Не меньше часу потратил я на эту единственную почесть, которую был в состоянии отдать товарищам…
Все последующие три дня я беспрерывно старался двигаться по направлению к Алайской долине. (При выходе на нее меня в конце концов и подобрали.) И все эти три дня сознание попеременно то покидало, то вновь возвращалось ко мне. Помню, когда засыпал камнями Чуваева, увидел валявшийся почему-то около него (наверное, ветер отнес) мой листок: памятку-план на 9 июля (басмачи выворотили из наших карманов все до единого документа и бумаги). В плане был зачеркнут как выполненный только первый пункт: «Проверить доставку воды в штольню». Невольно пришло в голову: как давно все это было!
Помню, как, уже уйдя от проклятой полянки и добредши до ручья, повалился в него, чтобы утолить нестерпимую жажду, и увидел в воде свое отражение…
Помню, как мучительно было пить. Лежа ничего не получилось: простреленное нёбо не давало воде идти в горле, вода выливалась обратно через нос. Тогда я сел, подтащив под себя ноги, и принялся черпать воду ладонью, вливая ее в рот. Крохотные глотки попадали в горло…
Помню, как провел первую ночь после расстрела, привалившись к какому-то камню. Ночью принялся моросить дождь, вперемежку с ним падал липкий снег, а я не имел сил даже подняться. Как я не окоченел тогда?

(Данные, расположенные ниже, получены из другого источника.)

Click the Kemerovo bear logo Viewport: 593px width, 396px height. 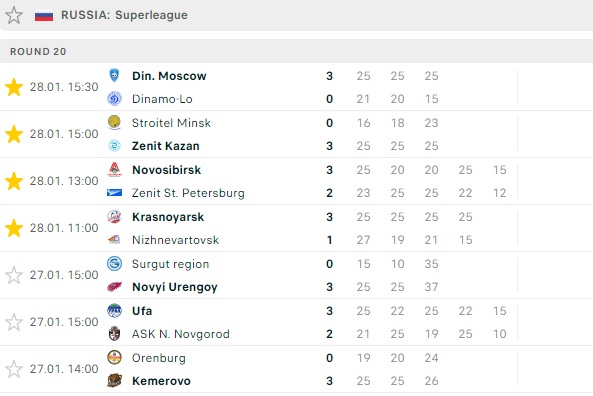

Помню, как видел: метрах в трехстах-четырехстах от меня проскакало десятка два-три всадников, предводительствуемых кем-то на снежно-белом коне. Я спрятался меж камней, уверенный, что это басмачи. Теперь я знаю: это был взвод Пастухова. Случайно попавшийся на пути взвода киргиз на белой лошади вел его к месту нашей казни. А я уже ушел оттуда…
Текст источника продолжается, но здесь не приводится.